● Exercise instructions:
Return all lines from the listing below that include the word "MSTWriterរដ".

──────

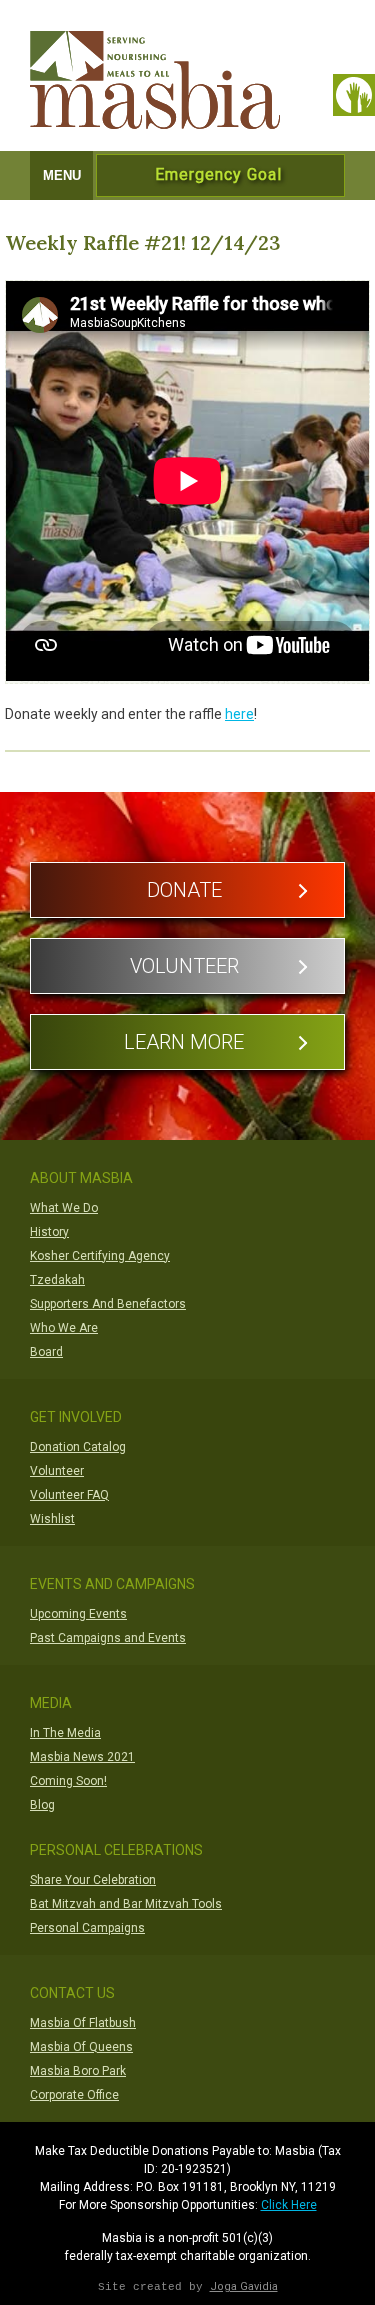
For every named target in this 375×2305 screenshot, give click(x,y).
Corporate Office (74, 2095)
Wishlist (52, 1519)
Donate (184, 890)
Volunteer (184, 966)
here (239, 714)
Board (46, 1352)
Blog (42, 1805)
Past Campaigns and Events (108, 1638)
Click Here (289, 2205)
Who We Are (64, 1328)
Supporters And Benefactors (108, 1304)
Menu (62, 175)
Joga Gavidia (244, 2286)
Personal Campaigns (87, 1928)
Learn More (184, 1042)
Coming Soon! (68, 1781)
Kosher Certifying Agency (100, 1256)
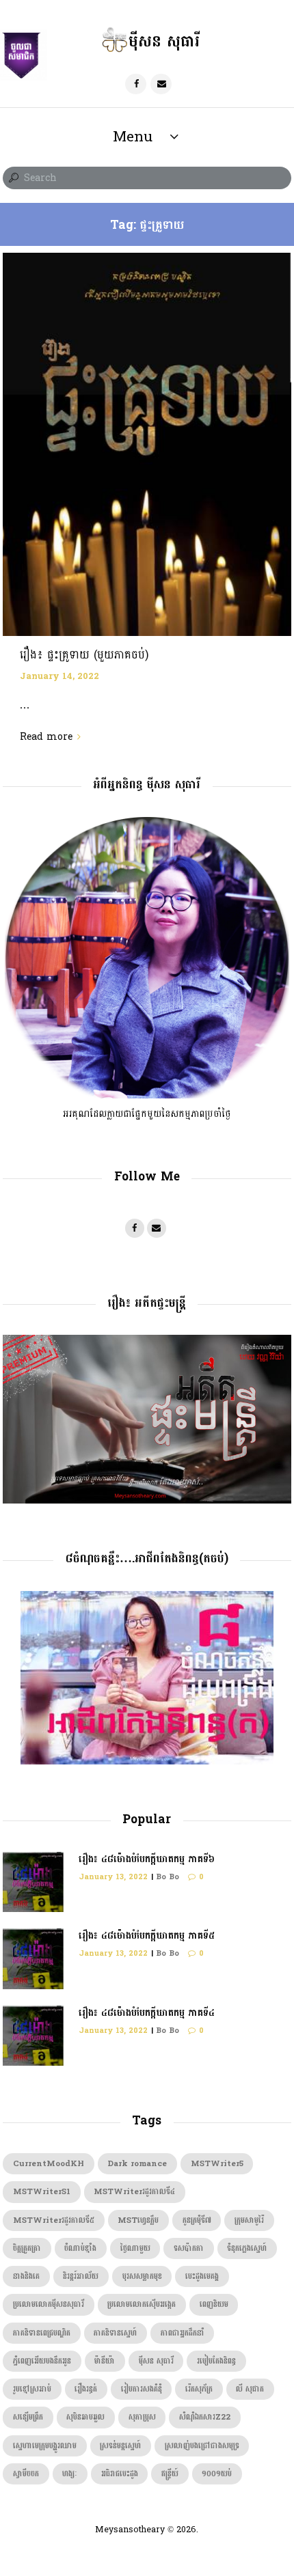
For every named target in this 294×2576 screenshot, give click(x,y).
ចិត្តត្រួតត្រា (27, 2248)
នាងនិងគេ (26, 2276)
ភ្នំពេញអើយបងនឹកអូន (42, 2361)
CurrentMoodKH (48, 2164)
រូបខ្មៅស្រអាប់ (32, 2389)
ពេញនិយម (214, 2304)
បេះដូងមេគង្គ (202, 2276)
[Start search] (12, 178)
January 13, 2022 (113, 1876)
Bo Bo (167, 1876)
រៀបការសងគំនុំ (141, 2389)
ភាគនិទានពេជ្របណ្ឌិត (41, 2333)
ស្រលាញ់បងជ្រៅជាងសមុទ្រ (202, 2446)
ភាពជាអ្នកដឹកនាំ (182, 2333)
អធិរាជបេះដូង (119, 2474)
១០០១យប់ (217, 2474)
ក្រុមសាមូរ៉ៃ (249, 2220)
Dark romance (137, 2164)
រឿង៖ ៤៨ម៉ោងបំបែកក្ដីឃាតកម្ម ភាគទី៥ (147, 1935)
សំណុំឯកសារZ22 (204, 2417)
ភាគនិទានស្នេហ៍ (115, 2333)
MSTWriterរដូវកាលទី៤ (134, 2192)
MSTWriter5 (217, 2164)
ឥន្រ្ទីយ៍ (169, 2474)
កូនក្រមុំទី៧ (197, 2220)
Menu (132, 137)
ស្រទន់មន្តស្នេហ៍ (120, 2446)
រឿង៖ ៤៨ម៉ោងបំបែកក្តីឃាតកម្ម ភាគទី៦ (147, 1859)
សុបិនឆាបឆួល (85, 2417)
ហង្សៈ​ (69, 2474)
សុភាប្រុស (142, 2417)
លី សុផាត (250, 2389)
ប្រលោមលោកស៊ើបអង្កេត (141, 2304)
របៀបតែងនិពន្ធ (216, 2361)
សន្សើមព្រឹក (28, 2417)
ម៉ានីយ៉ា (104, 2361)
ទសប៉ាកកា (189, 2248)
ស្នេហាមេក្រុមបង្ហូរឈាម (45, 2446)
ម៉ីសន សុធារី (156, 2361)
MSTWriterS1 (41, 2192)
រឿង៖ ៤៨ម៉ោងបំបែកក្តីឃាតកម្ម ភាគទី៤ (147, 2012)
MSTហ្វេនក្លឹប (138, 2220)
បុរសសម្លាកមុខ (142, 2276)
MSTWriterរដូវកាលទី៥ (53, 2220)
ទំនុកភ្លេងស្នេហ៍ (247, 2248)
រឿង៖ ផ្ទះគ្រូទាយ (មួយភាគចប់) (84, 655)
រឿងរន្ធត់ (86, 2389)
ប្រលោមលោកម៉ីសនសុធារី (48, 2304)
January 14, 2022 (59, 676)
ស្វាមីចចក (26, 2474)
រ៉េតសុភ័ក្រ (199, 2389)
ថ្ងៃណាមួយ (135, 2248)
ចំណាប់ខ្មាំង (80, 2248)
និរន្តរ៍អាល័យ (80, 2276)
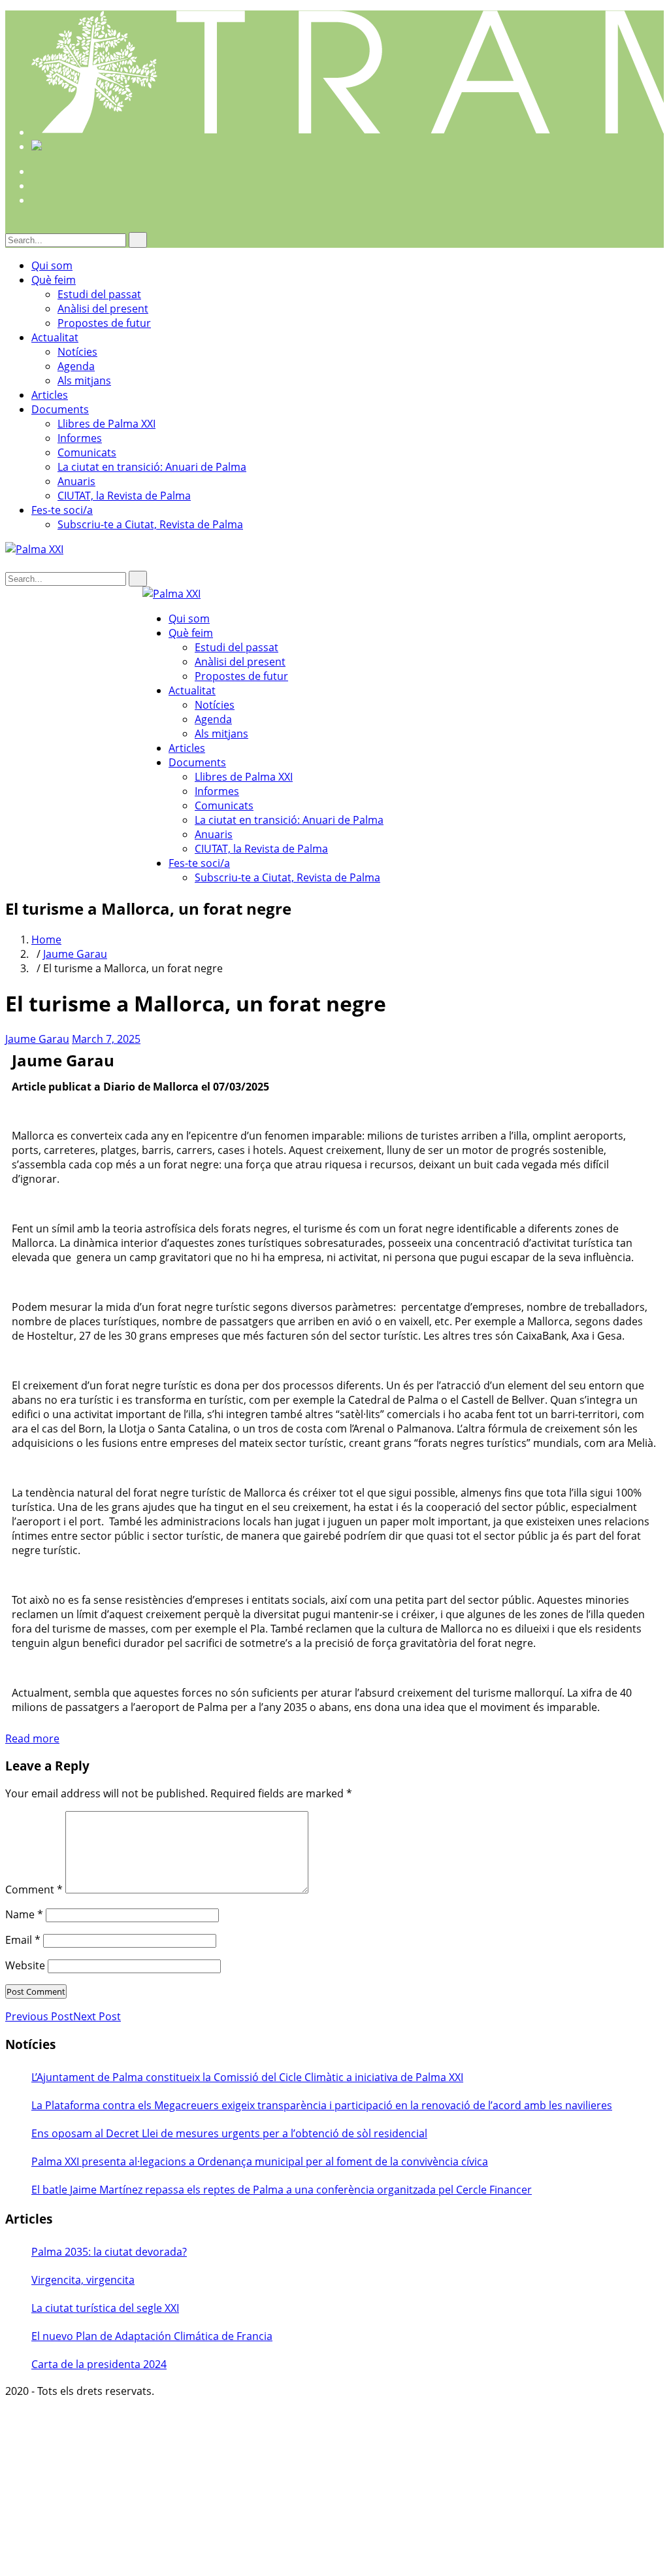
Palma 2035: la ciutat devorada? (109, 2252)
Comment (34, 1889)
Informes (79, 438)
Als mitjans (84, 380)
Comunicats (86, 452)
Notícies (77, 352)
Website (25, 1965)
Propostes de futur (104, 323)
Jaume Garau (75, 954)
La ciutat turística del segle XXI (105, 2308)
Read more (32, 1738)
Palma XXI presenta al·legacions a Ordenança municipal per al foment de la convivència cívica (259, 2161)
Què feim (53, 280)
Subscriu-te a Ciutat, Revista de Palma (150, 524)
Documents (60, 409)
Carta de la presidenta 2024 (99, 2364)
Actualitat (54, 337)
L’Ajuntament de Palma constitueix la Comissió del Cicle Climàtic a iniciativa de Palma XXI (247, 2077)
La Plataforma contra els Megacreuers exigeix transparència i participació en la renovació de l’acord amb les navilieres (321, 2105)
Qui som (52, 265)
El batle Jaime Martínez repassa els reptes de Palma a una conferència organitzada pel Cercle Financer (281, 2189)
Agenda (76, 366)
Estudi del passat (99, 294)
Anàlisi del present (102, 308)
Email (23, 1940)
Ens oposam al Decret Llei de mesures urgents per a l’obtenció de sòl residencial (229, 2133)
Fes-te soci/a (62, 510)
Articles (49, 395)
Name (24, 1914)
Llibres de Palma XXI (106, 423)
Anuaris (76, 481)
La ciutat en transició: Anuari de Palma (151, 467)
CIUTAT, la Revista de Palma (124, 495)
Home (46, 939)
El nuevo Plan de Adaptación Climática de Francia (151, 2336)
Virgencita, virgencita (83, 2280)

──────

● Response to the exercise:
MSTWriterរដូវកាលទី៤ (134, 2192)
MSTWriterរដូវកាលទី៥ (53, 2220)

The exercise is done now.